- [WORK INSTRUCTIONS] Please reproduce the part of the items that runs from the start through the line containing "pyautogui.click(x=584, y=200)", replacing "Describe the element" with "Explain the element" and leaving all else unchanged.

<<<<

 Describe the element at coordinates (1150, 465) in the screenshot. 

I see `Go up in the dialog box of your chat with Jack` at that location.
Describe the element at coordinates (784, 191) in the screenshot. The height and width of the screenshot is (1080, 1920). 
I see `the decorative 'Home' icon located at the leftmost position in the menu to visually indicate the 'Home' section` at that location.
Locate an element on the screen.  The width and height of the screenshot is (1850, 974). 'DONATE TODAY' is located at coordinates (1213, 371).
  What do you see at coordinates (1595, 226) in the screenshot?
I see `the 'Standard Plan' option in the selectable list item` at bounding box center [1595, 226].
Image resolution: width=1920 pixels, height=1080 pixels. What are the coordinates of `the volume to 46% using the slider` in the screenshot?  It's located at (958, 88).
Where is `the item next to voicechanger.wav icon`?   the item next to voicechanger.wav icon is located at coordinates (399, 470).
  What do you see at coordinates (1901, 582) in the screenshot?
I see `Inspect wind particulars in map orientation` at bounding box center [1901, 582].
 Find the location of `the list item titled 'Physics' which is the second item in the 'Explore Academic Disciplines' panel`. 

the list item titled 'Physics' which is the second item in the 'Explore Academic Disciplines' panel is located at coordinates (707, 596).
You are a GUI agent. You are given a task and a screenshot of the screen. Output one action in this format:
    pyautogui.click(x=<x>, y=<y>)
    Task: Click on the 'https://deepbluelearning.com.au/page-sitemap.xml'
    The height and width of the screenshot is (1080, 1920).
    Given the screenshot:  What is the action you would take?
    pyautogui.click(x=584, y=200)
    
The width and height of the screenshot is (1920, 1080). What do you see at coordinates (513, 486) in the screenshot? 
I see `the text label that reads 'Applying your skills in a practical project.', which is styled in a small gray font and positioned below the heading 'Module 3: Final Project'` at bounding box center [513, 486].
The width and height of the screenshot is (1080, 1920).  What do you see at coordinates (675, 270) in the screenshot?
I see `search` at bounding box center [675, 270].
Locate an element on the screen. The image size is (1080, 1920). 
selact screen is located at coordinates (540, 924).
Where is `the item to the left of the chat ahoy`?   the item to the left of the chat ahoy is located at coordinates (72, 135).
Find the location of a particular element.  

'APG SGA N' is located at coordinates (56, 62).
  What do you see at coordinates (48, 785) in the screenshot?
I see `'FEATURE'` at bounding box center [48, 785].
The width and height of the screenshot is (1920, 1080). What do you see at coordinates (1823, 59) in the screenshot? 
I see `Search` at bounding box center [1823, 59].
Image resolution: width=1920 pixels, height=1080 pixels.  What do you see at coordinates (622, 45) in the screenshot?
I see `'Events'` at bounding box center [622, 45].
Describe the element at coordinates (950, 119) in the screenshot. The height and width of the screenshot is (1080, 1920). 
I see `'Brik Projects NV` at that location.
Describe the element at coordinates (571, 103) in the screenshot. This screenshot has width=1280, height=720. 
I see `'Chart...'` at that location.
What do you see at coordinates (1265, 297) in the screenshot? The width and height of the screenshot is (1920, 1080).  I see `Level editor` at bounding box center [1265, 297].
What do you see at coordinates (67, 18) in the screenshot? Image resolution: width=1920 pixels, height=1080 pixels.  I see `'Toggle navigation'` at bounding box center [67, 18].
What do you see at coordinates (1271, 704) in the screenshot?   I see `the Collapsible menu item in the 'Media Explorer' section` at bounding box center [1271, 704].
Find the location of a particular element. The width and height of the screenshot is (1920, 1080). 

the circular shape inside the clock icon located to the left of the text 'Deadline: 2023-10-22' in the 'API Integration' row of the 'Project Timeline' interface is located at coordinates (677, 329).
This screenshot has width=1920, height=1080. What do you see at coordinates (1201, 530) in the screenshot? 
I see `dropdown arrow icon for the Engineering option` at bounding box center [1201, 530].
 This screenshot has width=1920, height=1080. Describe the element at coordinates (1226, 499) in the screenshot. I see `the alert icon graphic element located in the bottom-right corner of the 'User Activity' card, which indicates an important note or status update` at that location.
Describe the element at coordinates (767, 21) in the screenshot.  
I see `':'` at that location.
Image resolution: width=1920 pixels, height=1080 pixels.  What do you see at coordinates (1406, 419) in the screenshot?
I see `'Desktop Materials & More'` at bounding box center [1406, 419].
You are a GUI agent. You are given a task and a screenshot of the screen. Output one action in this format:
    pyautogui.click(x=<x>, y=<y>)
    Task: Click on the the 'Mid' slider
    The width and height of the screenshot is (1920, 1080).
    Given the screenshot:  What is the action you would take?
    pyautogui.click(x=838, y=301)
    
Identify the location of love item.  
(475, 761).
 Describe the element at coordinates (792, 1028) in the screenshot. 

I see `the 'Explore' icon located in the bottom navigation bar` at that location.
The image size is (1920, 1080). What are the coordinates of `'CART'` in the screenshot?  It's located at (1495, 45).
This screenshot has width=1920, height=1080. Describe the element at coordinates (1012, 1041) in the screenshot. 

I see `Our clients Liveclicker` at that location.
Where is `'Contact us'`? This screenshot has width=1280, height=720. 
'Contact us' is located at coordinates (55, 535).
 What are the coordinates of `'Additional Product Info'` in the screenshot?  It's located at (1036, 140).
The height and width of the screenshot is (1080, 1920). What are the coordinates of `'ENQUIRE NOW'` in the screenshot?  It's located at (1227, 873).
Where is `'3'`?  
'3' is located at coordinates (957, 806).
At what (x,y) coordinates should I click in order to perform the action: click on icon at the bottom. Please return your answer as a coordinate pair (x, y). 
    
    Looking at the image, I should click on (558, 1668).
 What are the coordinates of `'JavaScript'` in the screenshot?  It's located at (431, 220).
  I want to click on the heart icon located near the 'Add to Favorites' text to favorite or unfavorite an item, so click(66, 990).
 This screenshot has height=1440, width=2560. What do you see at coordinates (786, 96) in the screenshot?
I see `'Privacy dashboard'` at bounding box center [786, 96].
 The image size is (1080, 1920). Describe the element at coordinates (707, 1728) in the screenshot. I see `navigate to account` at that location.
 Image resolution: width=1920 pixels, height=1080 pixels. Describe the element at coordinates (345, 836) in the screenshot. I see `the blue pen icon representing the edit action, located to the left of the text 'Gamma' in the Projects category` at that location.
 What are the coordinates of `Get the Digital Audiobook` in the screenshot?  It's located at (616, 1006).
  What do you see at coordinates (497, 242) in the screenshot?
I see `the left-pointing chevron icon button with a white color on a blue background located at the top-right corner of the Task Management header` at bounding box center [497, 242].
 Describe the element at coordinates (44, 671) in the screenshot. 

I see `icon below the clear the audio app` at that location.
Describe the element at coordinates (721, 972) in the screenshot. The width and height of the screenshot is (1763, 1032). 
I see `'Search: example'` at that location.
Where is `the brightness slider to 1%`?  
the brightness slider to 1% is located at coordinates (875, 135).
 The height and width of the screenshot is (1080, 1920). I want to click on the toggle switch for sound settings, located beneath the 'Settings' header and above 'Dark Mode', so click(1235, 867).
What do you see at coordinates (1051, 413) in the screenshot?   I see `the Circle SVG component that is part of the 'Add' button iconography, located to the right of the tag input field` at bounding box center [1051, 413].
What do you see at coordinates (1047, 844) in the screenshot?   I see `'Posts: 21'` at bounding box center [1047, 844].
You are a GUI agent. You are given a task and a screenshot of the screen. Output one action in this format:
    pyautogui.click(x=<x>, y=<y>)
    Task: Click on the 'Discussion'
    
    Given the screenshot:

>>>>

- [TASK RESULT]
 Explain the element at coordinates (1150, 465) in the screenshot. 

I see `Go up in the dialog box of your chat with Jack` at that location.
Explain the element at coordinates (784, 191) in the screenshot. The height and width of the screenshot is (1080, 1920). 
I see `the decorative 'Home' icon located at the leftmost position in the menu to visually indicate the 'Home' section` at that location.
Locate an element on the screen.  The width and height of the screenshot is (1850, 974). 'DONATE TODAY' is located at coordinates (1213, 371).
  What do you see at coordinates (1595, 226) in the screenshot?
I see `the 'Standard Plan' option in the selectable list item` at bounding box center [1595, 226].
Image resolution: width=1920 pixels, height=1080 pixels. What are the coordinates of `the volume to 46% using the slider` in the screenshot?  It's located at (958, 88).
Where is `the item next to voicechanger.wav icon`?   the item next to voicechanger.wav icon is located at coordinates (399, 470).
  What do you see at coordinates (1901, 582) in the screenshot?
I see `Inspect wind particulars in map orientation` at bounding box center [1901, 582].
 Find the location of `the list item titled 'Physics' which is the second item in the 'Explore Academic Disciplines' panel`. 

the list item titled 'Physics' which is the second item in the 'Explore Academic Disciplines' panel is located at coordinates (707, 596).
You are a GUI agent. You are given a task and a screenshot of the screen. Output one action in this format:
    pyautogui.click(x=<x>, y=<y>)
    Task: Click on the 'https://deepbluelearning.com.au/page-sitemap.xml'
    The height and width of the screenshot is (1080, 1920).
    Given the screenshot:  What is the action you would take?
    pyautogui.click(x=584, y=200)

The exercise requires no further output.